» **PROBLEM TO WORK ON**:
Could you repeat the listing exactly, leaving out the pictures?

━━━━━━━━━━━━━━━━━━━━━━━━━━━━━━

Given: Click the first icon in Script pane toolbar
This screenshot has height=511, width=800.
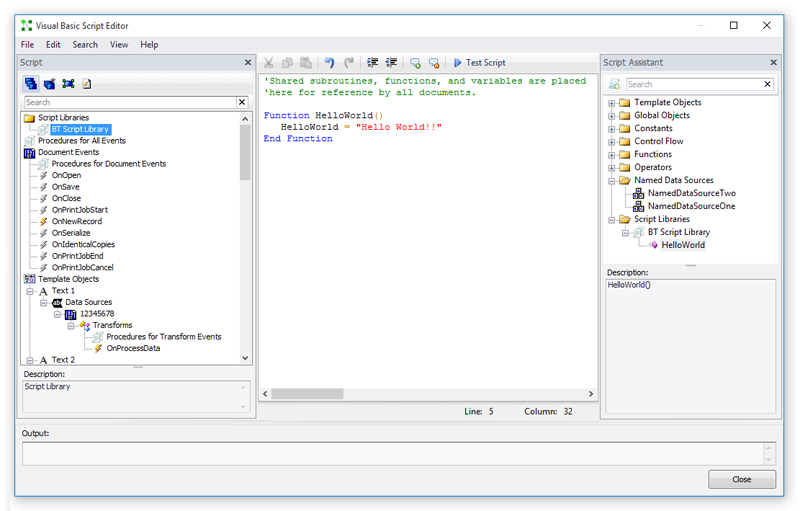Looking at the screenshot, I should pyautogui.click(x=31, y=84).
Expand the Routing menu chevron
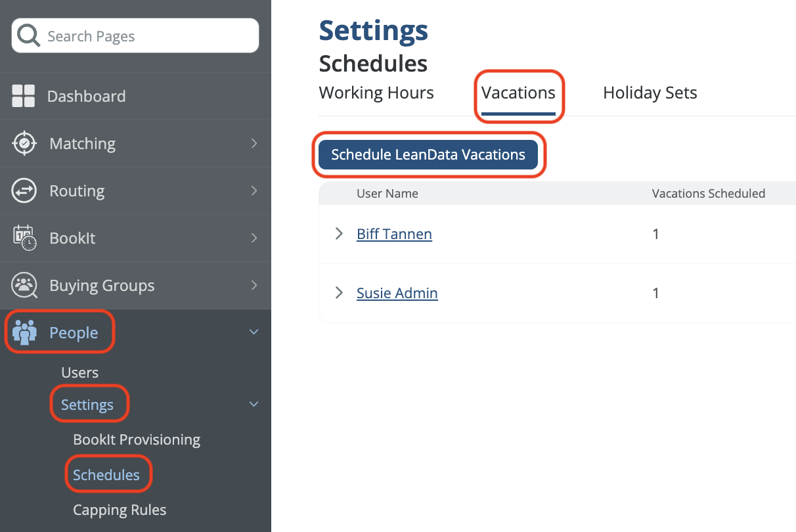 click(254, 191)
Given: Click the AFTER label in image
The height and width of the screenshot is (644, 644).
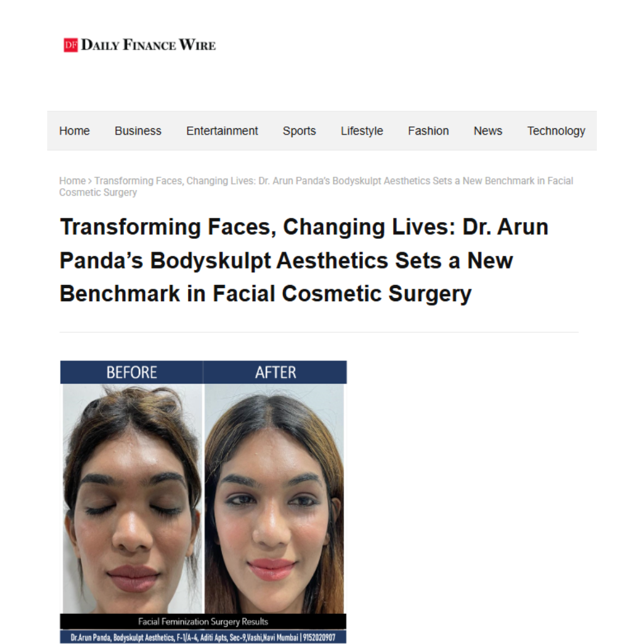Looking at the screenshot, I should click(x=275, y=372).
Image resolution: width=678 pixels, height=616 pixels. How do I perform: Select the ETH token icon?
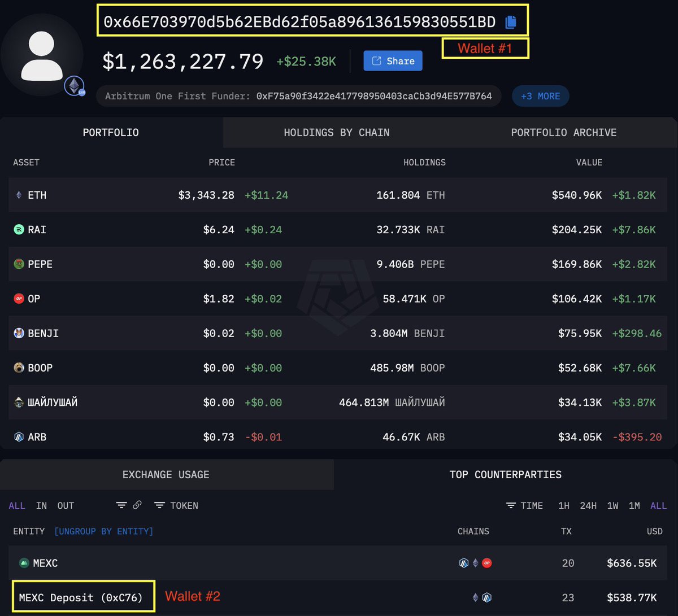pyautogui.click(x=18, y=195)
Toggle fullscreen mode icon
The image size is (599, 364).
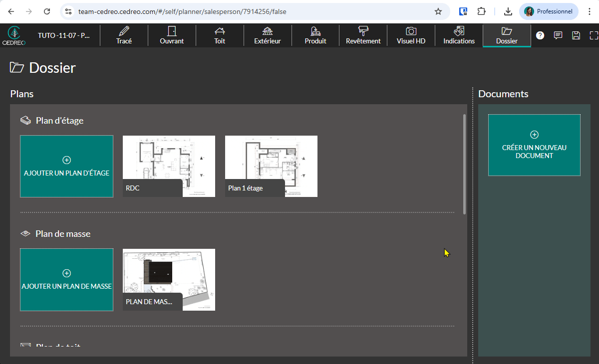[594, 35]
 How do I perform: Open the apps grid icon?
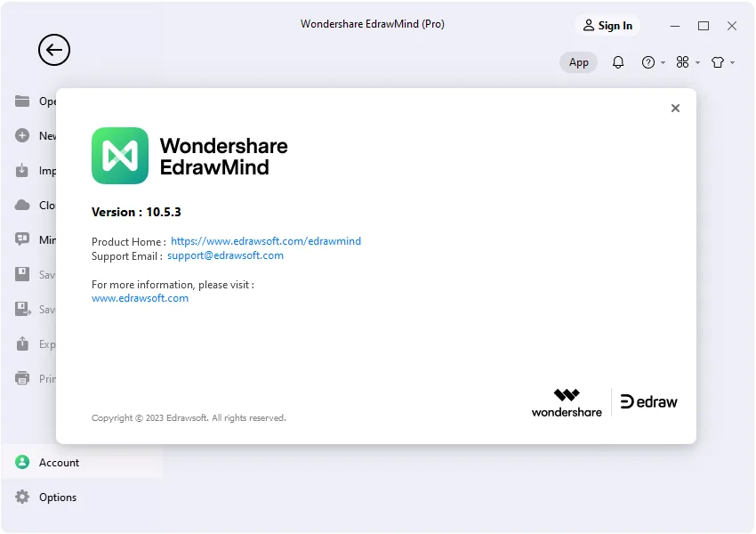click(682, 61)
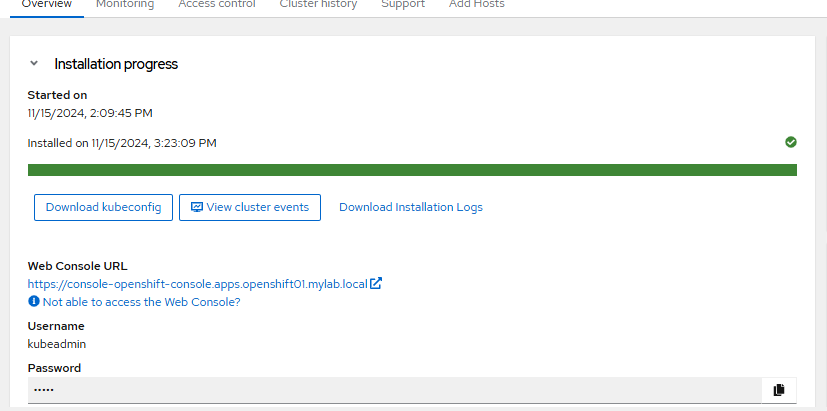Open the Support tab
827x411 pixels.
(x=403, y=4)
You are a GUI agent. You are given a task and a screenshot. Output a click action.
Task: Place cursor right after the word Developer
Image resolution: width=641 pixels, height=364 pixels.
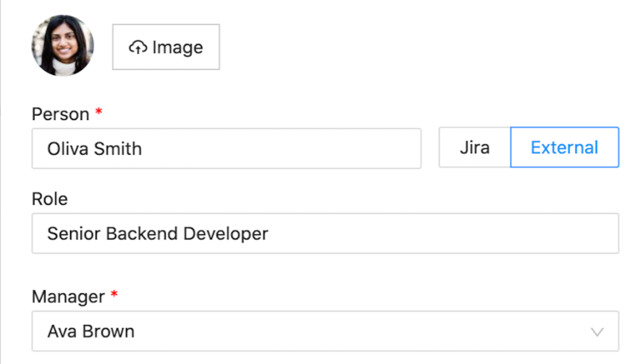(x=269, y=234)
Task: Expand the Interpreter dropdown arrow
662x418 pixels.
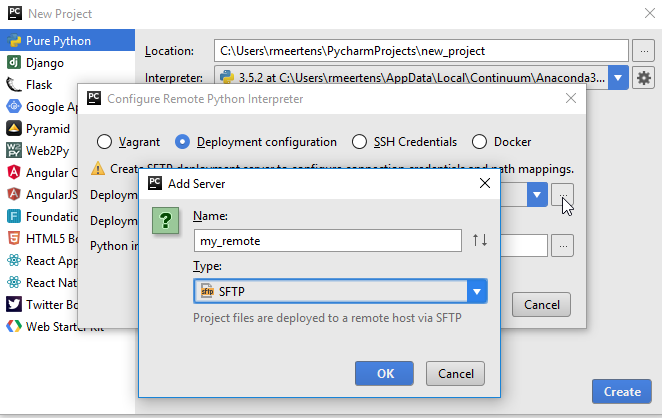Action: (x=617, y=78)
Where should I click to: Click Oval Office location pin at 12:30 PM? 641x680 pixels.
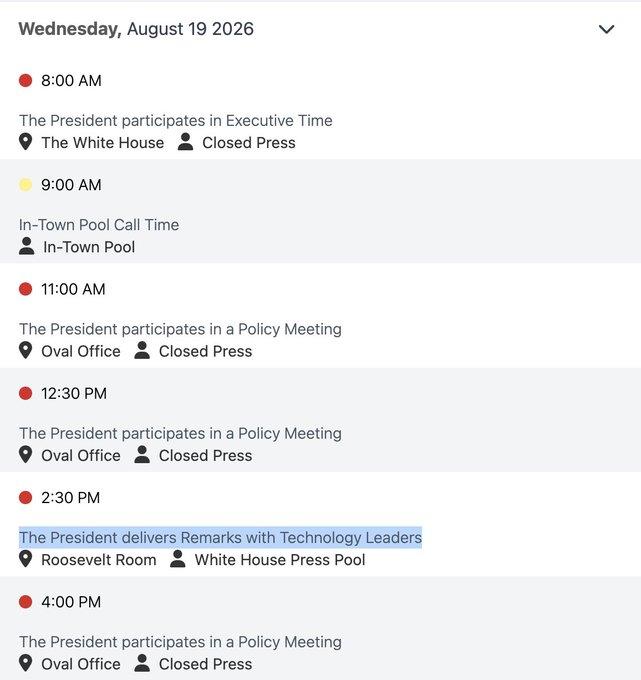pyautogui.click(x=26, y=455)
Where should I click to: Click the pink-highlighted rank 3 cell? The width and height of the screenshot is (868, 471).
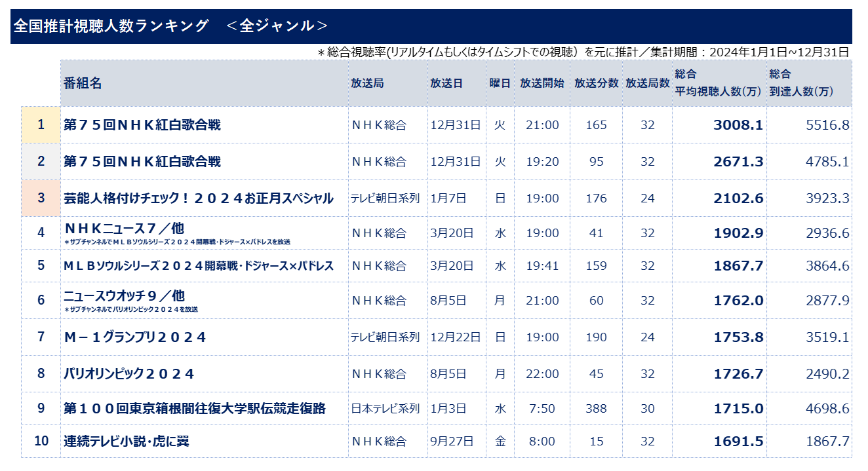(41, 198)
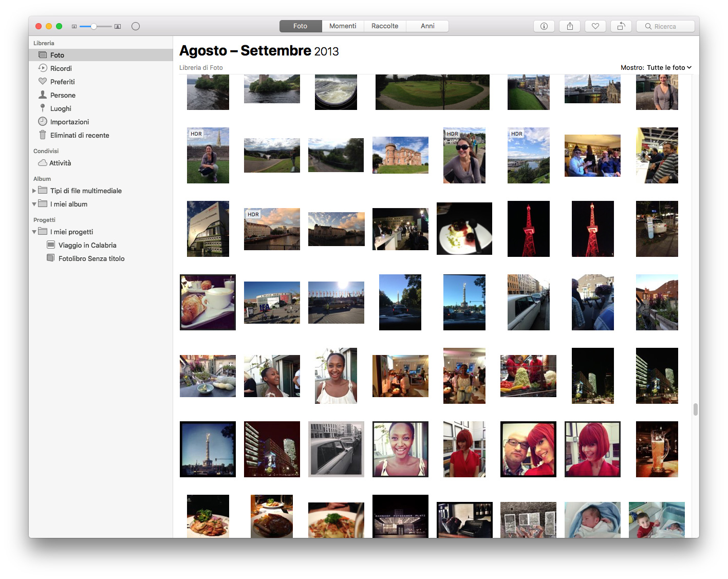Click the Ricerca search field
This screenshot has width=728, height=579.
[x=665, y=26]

━━━━━━━━━━━━━━━━━━━━━━━━━━━━━━

» **TASK ANSWER**:
Given: Click the first icon in Script pane toolbar
This screenshot has height=511, width=800.
Looking at the screenshot, I should pyautogui.click(x=31, y=84).
Expand the Routing menu chevron
 click(254, 191)
Given: Click the AFTER label in image
The height and width of the screenshot is (644, 644).
Looking at the screenshot, I should click(x=275, y=372).
Image resolution: width=678 pixels, height=616 pixels. How do I perform: Select the ETH token icon?
pyautogui.click(x=18, y=195)
Toggle fullscreen mode icon
The image size is (599, 364).
[594, 35]
 How do I perform: Open the apps grid icon?
click(682, 61)
Open the Support tab
827x411 pixels.
(x=403, y=4)
You are a GUI agent. You are given a task and a screenshot. Output a click action.
Task: Place cursor right after the word Developer
Image resolution: width=641 pixels, height=364 pixels.
(x=269, y=234)
Task: Expand the Interpreter dropdown arrow
662x418 pixels.
Action: (x=617, y=78)
Where should I click to: Click Oval Office location pin at 12:30 PM? 641x680 pixels.
pyautogui.click(x=26, y=455)
Where should I click to: Click the pink-highlighted rank 3 cell? The width and height of the screenshot is (868, 471).
(41, 198)
Click the Ricerca search field
This screenshot has width=728, height=579.
[x=665, y=26]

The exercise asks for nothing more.